骨肉瘤是儿童和青少年最常见的高度恶性骨肿瘤，肺转移是患者死亡的主要原因，是目前临床上限制生存率进一步提高的“瓶颈”。肺转移是一个多步骤连续的过程，细胞在血液循环存活及在肺部成功定植是肺转移灶形成的关键，然而目前机制仍不明确。申请者在国际上最先证实了癌基因COPS3高表达促进骨肉瘤肺转移。在配对临床标本中肺转移灶COPS3表达显著高于原发灶，体外敲减COPS3可以显著抑制细胞集落形成及悬浮状态形成肉瘤细胞球的能力，体内敲减COPS3可以显著抑制裸鼠肺内成瘤率，提示其对肺转移灶的形成也起到了重要作用。本课题是延伸性研究，通过体外和体内实验进一步确定COPS3高表达维持骨肉瘤干细胞特征及抵抗失巢凋亡利于细胞在血液循环中存活的机制；转移微环境中细胞与肺基质相互作用介导侵袭性伪足形成、金属蛋白酶产生及影响自噬水平促进肺转移灶形成的机制,机制的阐明对发现新的治疗靶点具有重要意义。

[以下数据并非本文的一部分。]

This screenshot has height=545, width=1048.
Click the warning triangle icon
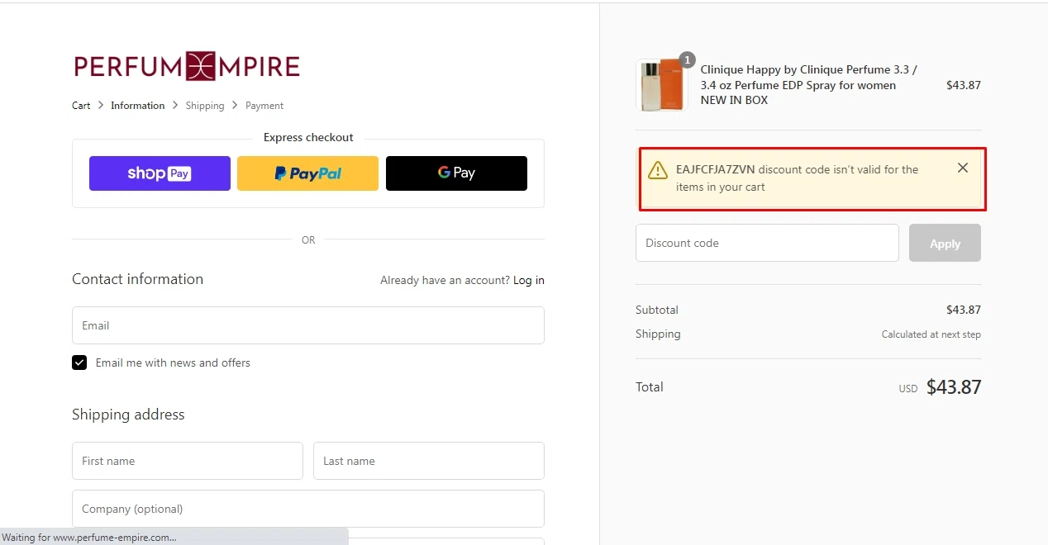point(658,170)
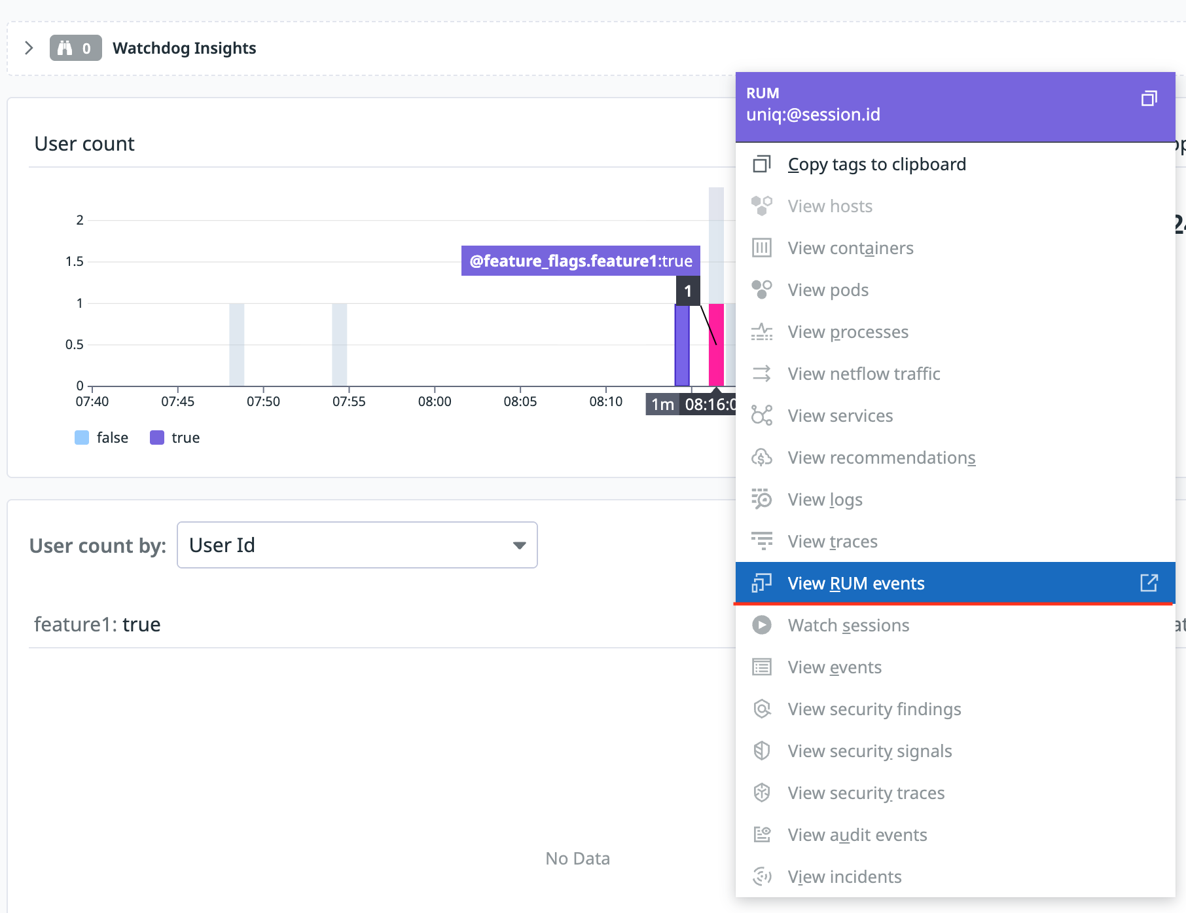The image size is (1186, 913).
Task: Select Copy tags to clipboard
Action: (876, 164)
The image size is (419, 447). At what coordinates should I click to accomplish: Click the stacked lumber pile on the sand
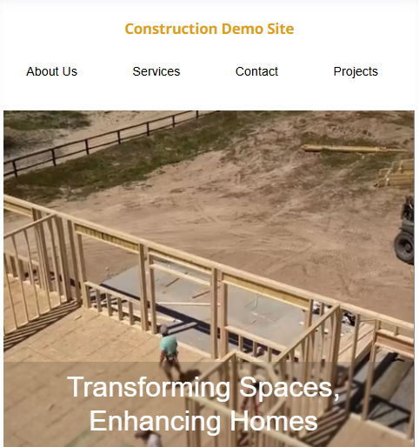click(396, 173)
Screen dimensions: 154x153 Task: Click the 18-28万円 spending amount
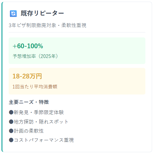pos(27,76)
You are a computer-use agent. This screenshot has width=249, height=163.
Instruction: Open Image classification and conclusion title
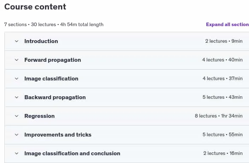[72, 153]
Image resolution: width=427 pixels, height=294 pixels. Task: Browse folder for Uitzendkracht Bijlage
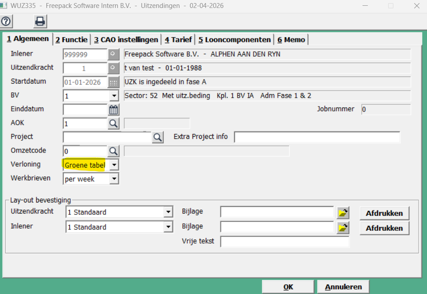click(343, 213)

Osteosarcoma (OS), the most common high-grade malignant tumor of the bone in early adolescence, tends to metastasize to lung. Pulmonary metastasis is the main cause of death, and remains the “bottleneck” to further improve the survival of patients with OS. Pulmonary metastasis is a multi-step and consecutive process. The survival of cells in the blood circulation and successful colonization in the lung are the key to form lung metastases. However, the mechanism is still unclear. The grand applicant has confirmed that overexpression of novel oncogene COPS3 was closely related to lung metastasis. The expression of COPS3 protein in lung was significantly higher than that of primary tumor in paired clinical specimens. The knockdown of COPS3 can inhibit colony formation and the ability to grow as anchorage-independent spheroid in serum free condition. And knockdown of COPS3 can significantly inhibit the number of lung tumors in nude mice, suggesting it also plays an important role in the formation of lung metastases. Based on our previous research achievements, this grant aims to reveal the mechanism of lung“colonization”. Further research will focus on the maintenance of stem-like characteristics of cells by COPS3，the resistance to anoikis in the blood circulation via in vitro and in vivo experiments. COPS3 is poised to facilitate the interaction of osteosarcoma cell with the matrix in metastatic microenvironment. The formation of invadopodia and the production of metalloproteinases modulated by COPS3 will be determined. In addition, the autophagy also play a role in colonization, which will investigated in paired samples and in vivo study. Therefore, this grant will contribute to the clarity of interaction network in metastatic microenvironment and the identification of possible therapeutic targets to break the “bottleneck”that limits the survival of lung metastasis patients.